Welcome to part three of our 3-part series about security and compliance. For those of you who missed part one or two, feel free to follow these links to get up to speed on this series: Part 1: Related but Not the Same, and Part 2: Compliance Means We’re Secure, Right?
In the previous two parts of the Security and Compliance series, you should have gained a clear picture of the relationship between security and compliance. Ideally, focusing on security improvements should always be a goal that companies work toward as it protects an organization against breaches and protects assets from any malicious action. When the need for compliance comes around there will be fewer security holes to patch, providing your company is constantly improving and monitoring security. Improving your security posture could be overwhelming in the beginning much like compliance, but there is guidance available to help you achieve maturity.

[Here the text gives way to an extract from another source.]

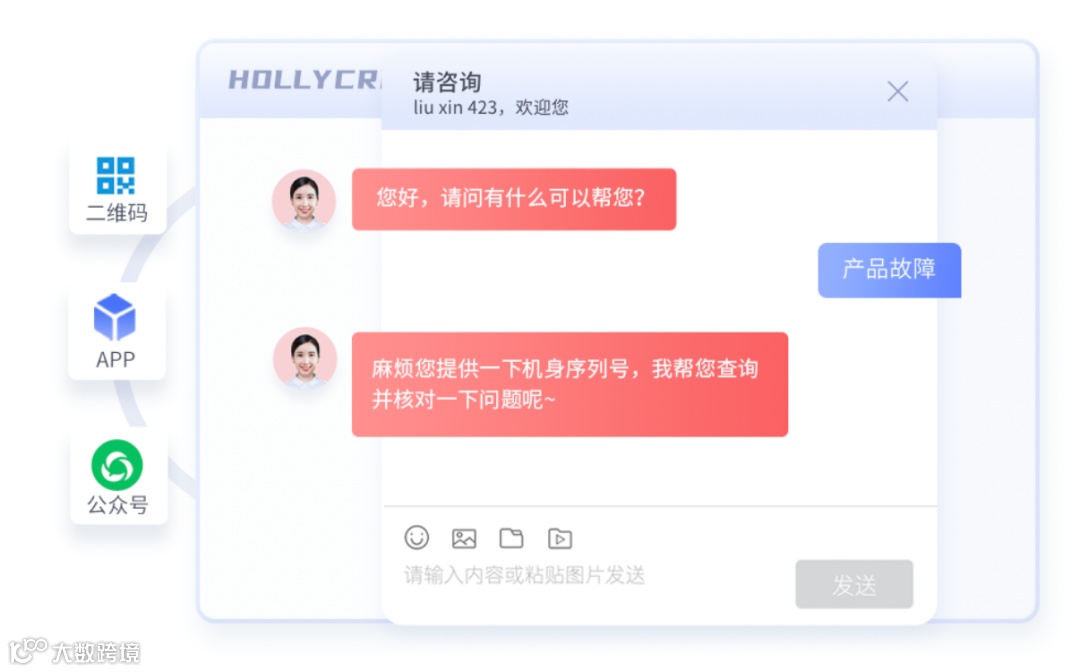The image size is (1080, 672).
Task: Click the 二维码 label text
Action: pos(116,213)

Increasing security posture
The Center for Internet Security (CIS) Top 20 Critical Security Controls is a great place to start. The CIS Top 20 has also been referred to as SANS Top 20 since the SANS institute worked with CIS to create a comprehensive security framework used by most organizations today. The 20 CIS controls are broken up into three categories which helps you organize each control into a group. Basic controls, foundational controls, and organizational controls make up all three categories.
Using a compliance standard for increasing security
If your organization is feeling adventurous, another great source of security hardening is the NIST Special Publication 800-53, or better known as NIST 800-53. 800-53 is Security and Privacy Controls for Information Systems and Organizations. With nearly 500 pages of documentation, it can be overwhelming, to say the least. The biggest advantage and reason to use 800-53 as a security framework is that most regulatory or compliance standards such as HIPAA or PCI-DSS are based on industry best practices or guidelines from agencies such as NIST. When you look at some of most common regulatory or compliance standards 800-53 is referenced a great deal.
Although security does not mean compliance, working on increasing the organization’s security posture such as utilizing the SANS Top 20 or NIST 800-53, will usually mean you have less security and technical controls to patch up when your company must reach a particular regulatory compliance standard.